'''
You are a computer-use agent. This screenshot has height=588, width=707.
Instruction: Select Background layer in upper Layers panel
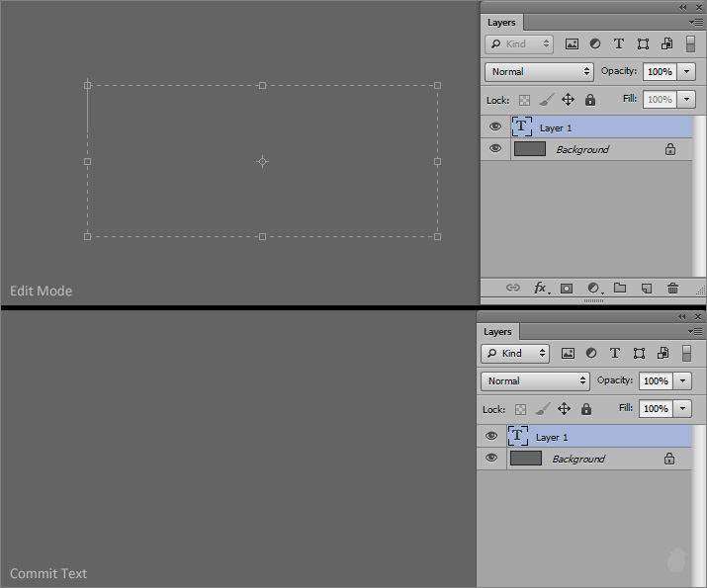(x=593, y=149)
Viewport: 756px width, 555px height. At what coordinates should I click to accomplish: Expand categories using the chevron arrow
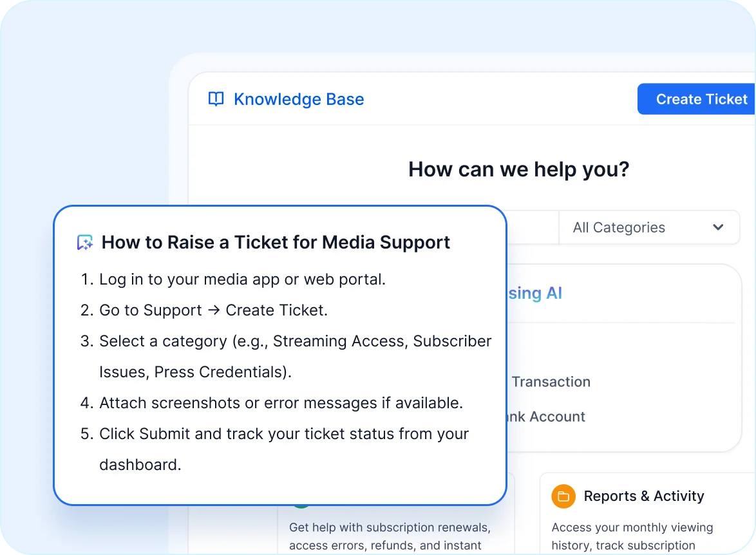point(717,227)
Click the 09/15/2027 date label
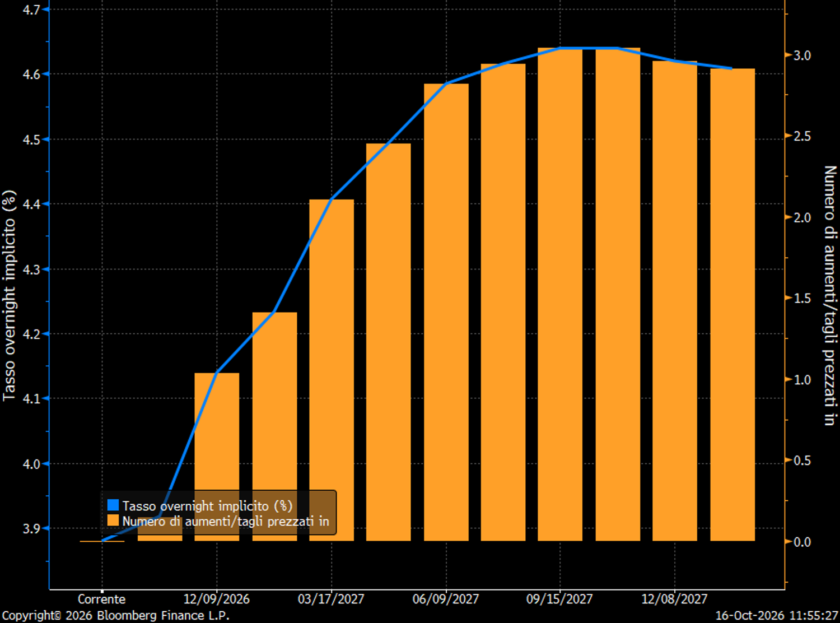 click(x=559, y=599)
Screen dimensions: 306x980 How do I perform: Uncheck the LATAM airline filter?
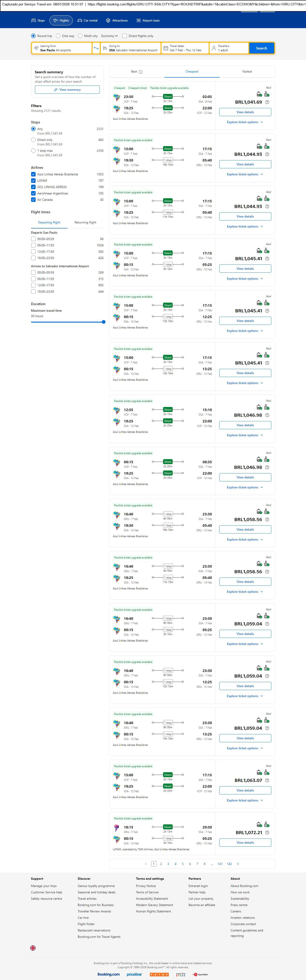pos(33,181)
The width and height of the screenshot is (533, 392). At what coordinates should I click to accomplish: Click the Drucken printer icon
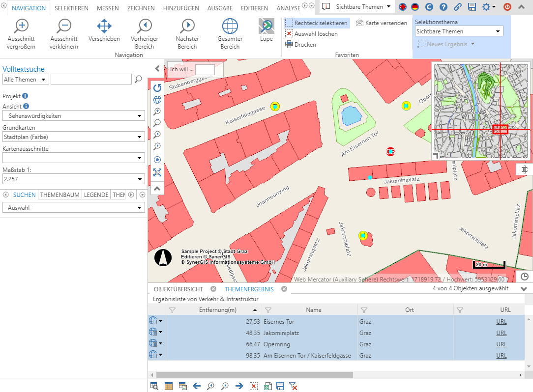click(289, 45)
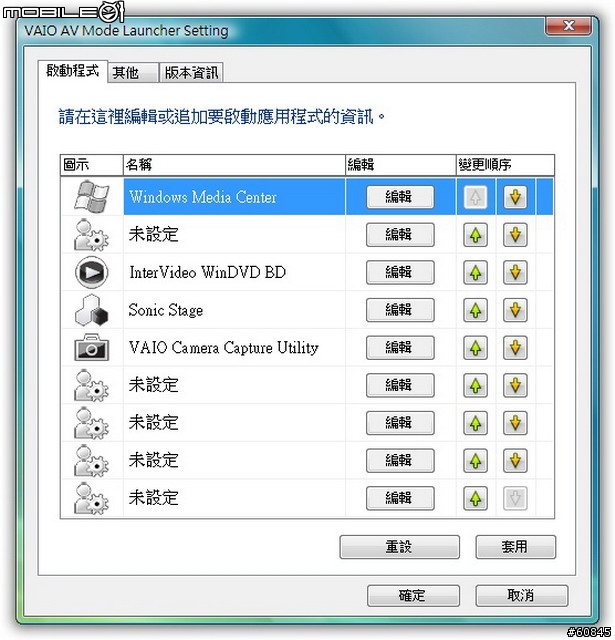
Task: Click the InterVideo WinDVD BD play icon
Action: [x=91, y=272]
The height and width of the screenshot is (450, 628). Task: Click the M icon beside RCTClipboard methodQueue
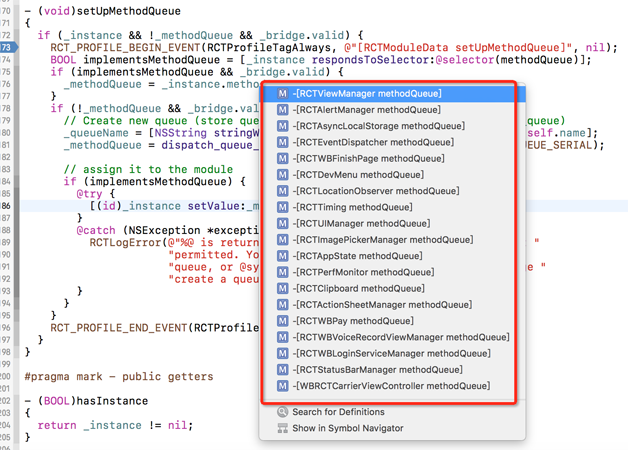point(283,288)
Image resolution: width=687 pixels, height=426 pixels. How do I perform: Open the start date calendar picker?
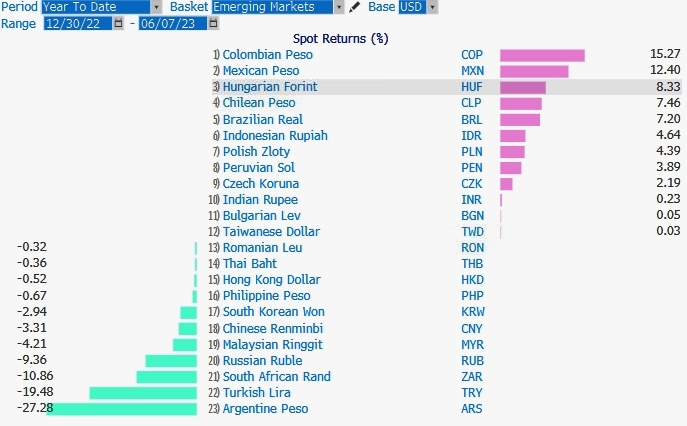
'''
TASK ITEM:
Write out exactly the stretch of lines that begins with the line containing "The height and" and ends with the last line of the records above, leaving out the pictures.

OUTPUT BELOW:
The height and width of the screenshot is (450, 628). Task: Click the M icon beside RCTClipboard methodQueue
point(283,288)
Image resolution: width=687 pixels, height=426 pixels. How do I perform: Open the start date calendar picker?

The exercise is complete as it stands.